TASK: Write only the number of lines in the entries below that contain the string "computer".

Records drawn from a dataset

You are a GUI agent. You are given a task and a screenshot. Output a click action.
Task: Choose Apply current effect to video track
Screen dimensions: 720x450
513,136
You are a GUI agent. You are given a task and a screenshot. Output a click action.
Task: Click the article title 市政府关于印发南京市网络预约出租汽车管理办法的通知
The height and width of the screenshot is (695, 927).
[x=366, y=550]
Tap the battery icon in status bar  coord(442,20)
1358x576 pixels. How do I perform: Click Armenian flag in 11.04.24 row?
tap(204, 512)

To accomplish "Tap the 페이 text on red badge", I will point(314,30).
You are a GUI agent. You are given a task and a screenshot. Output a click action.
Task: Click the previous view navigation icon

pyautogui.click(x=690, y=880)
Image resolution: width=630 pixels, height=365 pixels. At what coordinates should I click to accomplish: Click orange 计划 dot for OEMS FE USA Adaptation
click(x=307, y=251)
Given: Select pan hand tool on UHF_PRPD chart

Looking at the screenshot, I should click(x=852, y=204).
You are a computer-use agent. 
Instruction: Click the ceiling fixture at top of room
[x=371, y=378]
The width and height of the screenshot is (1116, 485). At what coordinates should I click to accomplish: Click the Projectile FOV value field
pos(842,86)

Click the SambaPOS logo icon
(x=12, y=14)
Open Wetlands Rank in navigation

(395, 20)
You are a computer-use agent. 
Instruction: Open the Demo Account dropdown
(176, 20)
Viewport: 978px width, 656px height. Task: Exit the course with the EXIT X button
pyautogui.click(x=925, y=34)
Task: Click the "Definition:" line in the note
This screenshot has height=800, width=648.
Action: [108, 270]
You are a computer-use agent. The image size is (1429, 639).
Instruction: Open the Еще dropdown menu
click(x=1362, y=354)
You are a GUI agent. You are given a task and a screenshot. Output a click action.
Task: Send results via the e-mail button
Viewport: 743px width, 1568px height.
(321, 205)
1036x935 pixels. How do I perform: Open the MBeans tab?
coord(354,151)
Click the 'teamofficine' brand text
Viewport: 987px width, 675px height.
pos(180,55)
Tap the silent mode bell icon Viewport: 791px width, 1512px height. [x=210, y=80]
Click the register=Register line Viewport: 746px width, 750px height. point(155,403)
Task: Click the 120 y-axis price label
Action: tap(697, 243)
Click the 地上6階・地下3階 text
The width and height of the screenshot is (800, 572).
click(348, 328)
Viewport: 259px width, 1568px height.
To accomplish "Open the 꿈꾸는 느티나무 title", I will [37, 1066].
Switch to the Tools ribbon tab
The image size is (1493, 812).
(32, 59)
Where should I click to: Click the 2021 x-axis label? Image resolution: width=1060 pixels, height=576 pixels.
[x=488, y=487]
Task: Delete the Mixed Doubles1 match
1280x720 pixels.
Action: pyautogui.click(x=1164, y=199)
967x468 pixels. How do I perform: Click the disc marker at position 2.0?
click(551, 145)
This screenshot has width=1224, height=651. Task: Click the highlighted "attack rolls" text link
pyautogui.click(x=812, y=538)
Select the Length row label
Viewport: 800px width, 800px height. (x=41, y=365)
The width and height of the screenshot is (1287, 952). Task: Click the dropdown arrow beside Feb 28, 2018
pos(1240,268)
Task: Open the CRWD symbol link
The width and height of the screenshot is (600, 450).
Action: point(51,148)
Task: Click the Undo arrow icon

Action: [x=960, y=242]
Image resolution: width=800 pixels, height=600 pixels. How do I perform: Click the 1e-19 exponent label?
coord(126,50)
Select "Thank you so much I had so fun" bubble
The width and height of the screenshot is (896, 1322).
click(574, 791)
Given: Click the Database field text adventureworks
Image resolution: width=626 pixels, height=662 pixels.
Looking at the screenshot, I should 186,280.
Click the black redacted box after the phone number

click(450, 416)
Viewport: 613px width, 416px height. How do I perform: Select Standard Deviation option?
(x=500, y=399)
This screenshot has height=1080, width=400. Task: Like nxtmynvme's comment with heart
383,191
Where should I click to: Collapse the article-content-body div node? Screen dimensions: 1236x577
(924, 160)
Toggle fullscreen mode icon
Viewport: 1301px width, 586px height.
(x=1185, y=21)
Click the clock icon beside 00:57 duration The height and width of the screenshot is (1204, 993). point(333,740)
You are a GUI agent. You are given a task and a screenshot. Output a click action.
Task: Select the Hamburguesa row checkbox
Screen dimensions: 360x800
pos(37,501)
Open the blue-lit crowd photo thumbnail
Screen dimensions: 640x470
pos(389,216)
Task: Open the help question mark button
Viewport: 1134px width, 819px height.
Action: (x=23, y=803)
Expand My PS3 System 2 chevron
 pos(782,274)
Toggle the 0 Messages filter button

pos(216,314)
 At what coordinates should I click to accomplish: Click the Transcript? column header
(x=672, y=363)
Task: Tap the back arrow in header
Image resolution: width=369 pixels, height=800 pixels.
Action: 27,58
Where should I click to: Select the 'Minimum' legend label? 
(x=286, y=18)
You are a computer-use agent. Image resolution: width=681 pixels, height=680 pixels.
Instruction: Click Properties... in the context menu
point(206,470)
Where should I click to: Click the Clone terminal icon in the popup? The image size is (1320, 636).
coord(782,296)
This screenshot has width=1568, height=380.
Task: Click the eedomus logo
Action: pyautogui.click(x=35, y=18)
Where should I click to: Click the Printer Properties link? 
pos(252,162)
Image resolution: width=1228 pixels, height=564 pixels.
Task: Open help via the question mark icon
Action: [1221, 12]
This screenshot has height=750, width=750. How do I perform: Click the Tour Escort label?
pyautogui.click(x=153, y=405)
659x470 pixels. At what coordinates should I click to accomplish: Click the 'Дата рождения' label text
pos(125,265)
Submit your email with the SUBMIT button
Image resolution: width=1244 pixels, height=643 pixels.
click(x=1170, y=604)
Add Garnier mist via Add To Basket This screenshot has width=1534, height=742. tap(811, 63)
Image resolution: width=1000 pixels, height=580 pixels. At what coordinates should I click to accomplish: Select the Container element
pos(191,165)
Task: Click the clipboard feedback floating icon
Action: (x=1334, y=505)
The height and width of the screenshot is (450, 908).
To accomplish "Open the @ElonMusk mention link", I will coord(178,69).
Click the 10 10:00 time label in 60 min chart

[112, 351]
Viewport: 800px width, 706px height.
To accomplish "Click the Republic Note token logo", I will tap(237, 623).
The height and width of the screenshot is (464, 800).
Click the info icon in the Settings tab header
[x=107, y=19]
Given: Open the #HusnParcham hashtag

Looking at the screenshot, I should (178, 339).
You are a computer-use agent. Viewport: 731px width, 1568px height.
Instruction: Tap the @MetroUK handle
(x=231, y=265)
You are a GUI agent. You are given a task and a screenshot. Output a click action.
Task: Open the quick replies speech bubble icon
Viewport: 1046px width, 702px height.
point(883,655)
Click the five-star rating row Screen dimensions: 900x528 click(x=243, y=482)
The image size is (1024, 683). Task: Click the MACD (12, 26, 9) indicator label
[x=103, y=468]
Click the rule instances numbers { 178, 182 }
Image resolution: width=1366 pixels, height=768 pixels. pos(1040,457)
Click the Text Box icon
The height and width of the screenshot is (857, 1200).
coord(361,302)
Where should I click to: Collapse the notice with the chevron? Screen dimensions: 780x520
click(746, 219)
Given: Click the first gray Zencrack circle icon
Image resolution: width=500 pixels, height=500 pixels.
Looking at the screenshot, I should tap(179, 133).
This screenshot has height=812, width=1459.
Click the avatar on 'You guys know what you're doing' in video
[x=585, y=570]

FINISHED EXERCISE: 5